Table of Contents
Linux Internals - This article is part of a series.
Part 3: This Article

Introduction
#

In the Linux Architecture post, we briefly covered the VFS (Virtual File System) and the inode structure. In this post, we go much deeper:

  • How does Linux actually store files and directories on a physical disk?
  • What is a journal and why does it prevent data corruption?
  • How does Linux’s approach compare to Windows NTFS?

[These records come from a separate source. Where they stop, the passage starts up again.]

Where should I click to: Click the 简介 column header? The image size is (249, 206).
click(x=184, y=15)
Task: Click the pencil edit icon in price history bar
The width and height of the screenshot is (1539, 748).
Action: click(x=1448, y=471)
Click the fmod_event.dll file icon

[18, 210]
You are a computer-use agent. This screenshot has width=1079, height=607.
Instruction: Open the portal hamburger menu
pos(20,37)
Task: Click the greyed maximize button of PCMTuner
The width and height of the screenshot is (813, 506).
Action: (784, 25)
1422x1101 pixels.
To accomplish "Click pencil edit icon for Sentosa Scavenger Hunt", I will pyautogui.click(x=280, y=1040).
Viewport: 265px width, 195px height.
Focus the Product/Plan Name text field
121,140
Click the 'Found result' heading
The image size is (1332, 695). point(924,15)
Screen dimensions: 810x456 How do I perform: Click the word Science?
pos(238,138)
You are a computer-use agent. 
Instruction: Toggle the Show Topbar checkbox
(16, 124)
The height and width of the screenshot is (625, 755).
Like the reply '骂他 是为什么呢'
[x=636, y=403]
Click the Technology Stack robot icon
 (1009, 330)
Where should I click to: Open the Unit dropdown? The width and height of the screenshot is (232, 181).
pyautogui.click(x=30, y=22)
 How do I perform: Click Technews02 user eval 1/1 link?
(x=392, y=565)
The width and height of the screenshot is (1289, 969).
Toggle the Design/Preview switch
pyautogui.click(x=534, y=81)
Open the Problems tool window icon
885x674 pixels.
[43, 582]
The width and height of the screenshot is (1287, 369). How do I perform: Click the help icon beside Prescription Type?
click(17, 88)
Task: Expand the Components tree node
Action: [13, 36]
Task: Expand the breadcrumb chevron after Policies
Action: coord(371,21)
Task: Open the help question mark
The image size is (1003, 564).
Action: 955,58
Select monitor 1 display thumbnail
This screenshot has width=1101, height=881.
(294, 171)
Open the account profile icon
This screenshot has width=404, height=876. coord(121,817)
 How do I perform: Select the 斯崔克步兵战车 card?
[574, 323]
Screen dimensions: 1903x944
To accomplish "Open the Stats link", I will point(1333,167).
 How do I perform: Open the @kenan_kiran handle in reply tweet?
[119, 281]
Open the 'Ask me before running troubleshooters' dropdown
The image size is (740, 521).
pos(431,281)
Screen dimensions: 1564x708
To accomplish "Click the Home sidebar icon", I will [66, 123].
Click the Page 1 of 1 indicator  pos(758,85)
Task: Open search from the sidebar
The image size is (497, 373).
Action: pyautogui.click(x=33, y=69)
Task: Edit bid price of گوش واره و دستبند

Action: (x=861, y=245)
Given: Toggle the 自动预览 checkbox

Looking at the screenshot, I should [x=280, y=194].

Whether you’re a developer, sysadmin, or embedded engineer, understanding file systems is essential — it affects performance, reliability, and how you design your storage strategy.


1. What Is a File System?
#

A file system is the data structure that organizes how data is stored, named, and retrieved on a storage device. Without a file system, a disk is just a sequence of raw bytes with no structure.

Without file system:
┌──────────────────────────────────────────────────────┐
│ 0100110101111010010101001010101011101010100101001010...│
│ (just raw bytes — no names, no structure, no meaning) │
└──────────────────────────────────────────────────────┘

With file system:
┌─────────────────────────────────────────────────────────┐
│ Superblock │ Group Descriptors │ Block Bitmap │ ...     │
│                                                          │
│  /home/user/hello.txt  →  inode 42  →  blocks 100, 101 │
│  /var/log/syslog       →  inode 78  →  blocks 200–210  │
│  /bin/bash             →  inode 15  →  blocks 50–80    │
└─────────────────────────────────────────────────────────┘

A file system must answer three questions:

  1. Where is the data physically stored? (block allocation)
  2. What metadata describes the data? (permissions, timestamps, size)
  3. How do we find data by name? (directory structure)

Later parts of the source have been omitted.